= Damon system =

System for straightening teeth

The Damon system was created by Dr. Dwight Damon of Damon Orthodontics. It is one of many fixed, passive, self-ligating methods of correcting malocclusions. Passive self-ligating systems use brackets that do not require elastic o-rings to hold the wires in place. By not using the elastic o-rings, it is said that the wires freely slide through the slots without friction. However, this may not be correct as it allows more rotation or tipping of teeth (and therefore some potential loss of precision of movement) before the bracket edges contact the wire, resulting in friction. It is believed that not using o-rings results in better oral hygiene but the research is equivocal, with findings both for and against the theory. To hold the wires in place, the Damon System uses small sliding doors. The addition of 'stops' on the wires helps prevent the wire from becoming displaced from its intended location.

== Procedure ==
In passive self-ligating braces, orthodontic treatment begins with very light wires 0.014 inch in diameter that are made of an alloy of copper, nickel, and titanium (CuNiTi) and have a non-anatomical shape because they are wider than the natural arch. Successively thicker wires are placed as the arches round out and as the teeth level. The next-larger wire is used when it may be passively placed in the brackets. The use of initial light wires and the passive placement of subsequent heavier wires made of stainless steel and/or a TMA alloy may reduce the pressure exerted on the periodontal ligaments.

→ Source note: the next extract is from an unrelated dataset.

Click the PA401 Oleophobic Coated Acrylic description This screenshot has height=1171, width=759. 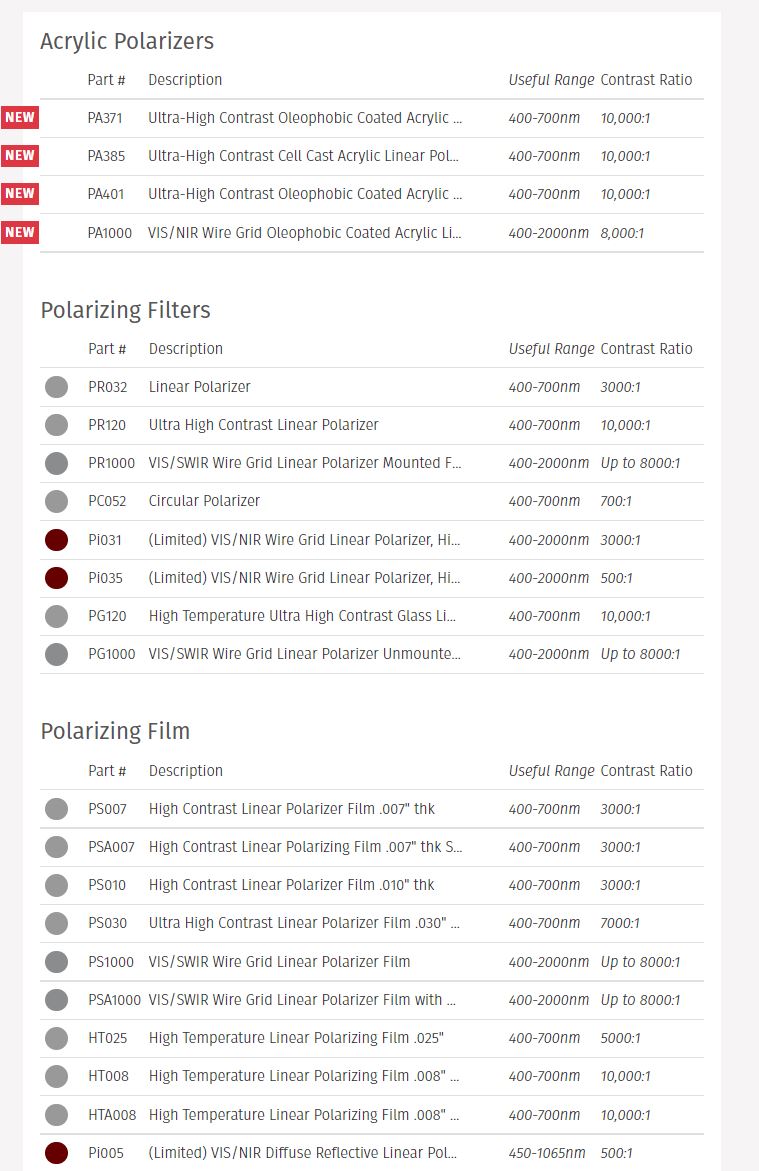pyautogui.click(x=305, y=194)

This may compromise the blood flow and trigger a nonphysiologic osteoclastic/osteoblastic activity. However, there is no evidence to support this claim of less force.

Tooth movement has been claimed to occur more rapidly and more comfortably by many doctors using passive self-ligating braces. However numerous randomised clinical trials (RCT's) (e.g.), have been conducted on these brackets and the summary systematic reviews of these have found no difference in the rate of tooth movement or overall treatment time between conventional brackets and Damon brackets.